La porte de la chambre s'ouvrit sur une femme, transpirante et rouge, comme après un effort intense, qui lui adressa un sourire des plus rayonnant, de quoi réchauffer le cœur le plus gelé. Elle alla à la fenêtre, d'un pas lourd de fatigue mais pas moins élégant, passa son visage comme pour jeter un coup d'œil à la rue, et ferma l'un des battants.

- Viens, je t'ai préparé de quoi manger à la cuisine, déclara son hôte d'une voix grave et chantante, empreinte d'un accent mélodieux que la jeune fille n'avait jamais entendu auparavant.

La blonde l'observa alors d'un regard plus attentif, cherchant à comprendre ces souvenirs qui affluaient dans sa tête.

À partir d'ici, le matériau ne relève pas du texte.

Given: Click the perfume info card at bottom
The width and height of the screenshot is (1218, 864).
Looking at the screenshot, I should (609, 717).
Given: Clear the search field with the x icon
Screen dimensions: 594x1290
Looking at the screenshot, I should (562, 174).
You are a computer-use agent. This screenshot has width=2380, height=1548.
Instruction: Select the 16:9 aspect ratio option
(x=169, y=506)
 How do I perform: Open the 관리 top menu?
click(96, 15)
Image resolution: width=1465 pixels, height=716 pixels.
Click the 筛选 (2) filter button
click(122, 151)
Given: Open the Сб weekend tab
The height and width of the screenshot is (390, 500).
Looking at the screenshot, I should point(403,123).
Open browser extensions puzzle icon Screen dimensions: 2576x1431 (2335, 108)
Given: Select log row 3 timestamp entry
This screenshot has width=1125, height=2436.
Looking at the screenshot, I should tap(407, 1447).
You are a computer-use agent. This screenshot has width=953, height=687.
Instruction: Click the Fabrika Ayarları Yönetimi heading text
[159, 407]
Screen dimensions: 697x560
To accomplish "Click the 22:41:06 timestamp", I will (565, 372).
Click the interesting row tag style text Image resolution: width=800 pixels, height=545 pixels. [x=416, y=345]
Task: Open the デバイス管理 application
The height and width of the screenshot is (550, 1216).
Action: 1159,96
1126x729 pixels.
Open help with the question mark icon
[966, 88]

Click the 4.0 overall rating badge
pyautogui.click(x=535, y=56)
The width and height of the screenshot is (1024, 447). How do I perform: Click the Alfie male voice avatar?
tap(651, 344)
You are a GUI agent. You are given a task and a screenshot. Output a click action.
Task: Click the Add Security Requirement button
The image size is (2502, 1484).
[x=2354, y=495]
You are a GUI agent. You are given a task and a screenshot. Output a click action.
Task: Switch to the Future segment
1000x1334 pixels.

Pourquoi se rappelait-elle de son frère la récupérant et l'emmenant dans ce qu'il avait appelé les Terres Damnées ? Pourquoi se souvenait-elle d'avoir rencontré son chanteur préféré ? Qui était ce garçon au sourire éblouissant dont elle revoyait la démarche quelque peu militaire mais si souple ? Qui pouvaient bien être toutes ces filles qui lui avaient arraché un rire ?

Et grand Dieu, pourquoi son hôte avait-elle deux belles oreilles touffues sur le haut de sa tête, placées devant deux petites cornes ? Elle devait halluciner, il était impossible que les veines de la femme soient irriguées par du sang de cervidé.

- Merci de m'avoir recueillie, prononça à mi-voix Chimène, ne sachant pas encore comment encaisser ce qui lui arrivait, tout en suivant l'étrange maîtresse des lieus.

- Oh non, tout le plaisir est pour moi ! Ce n'est pas tous les jours que l'on reçoit la visite de Voyageurs Invisibles, alors autant, c'est un événement qui ne se reproduira pas une deuxième fois ! Se réjouit-elle en se retournant pour offrir son sourire le plus charmant à son invitée.

- Comment ça, autant ? Se pétrifia alors la blonde, écarquillant les yeux, son cœur manquant un battement.

- Oui, un garçon et une jeune fille sont venus te récupérer, ainsi que la Fille des Armées. À ce rythme là, je vais finir par devoir ouvrir une auberge, je pourrai me faire de quoi arrondir mes fins de mois !

- Comment... comment ont-ils su où je suis ? Suffoqua-t-elle, s'appuyant sur le mur pour ne pas tomber.

- C'est simple : ils ont tracé ton portable.

- Mais... il n'a plus de batterie...

- Il s'est éteint à peine avant le village, au kiosque où les enfants vont se baigner. Cela leur a suffit à te trouver. Pour quelqu'un venant du monde extérieur, tu me parais mal informée sur la technologie.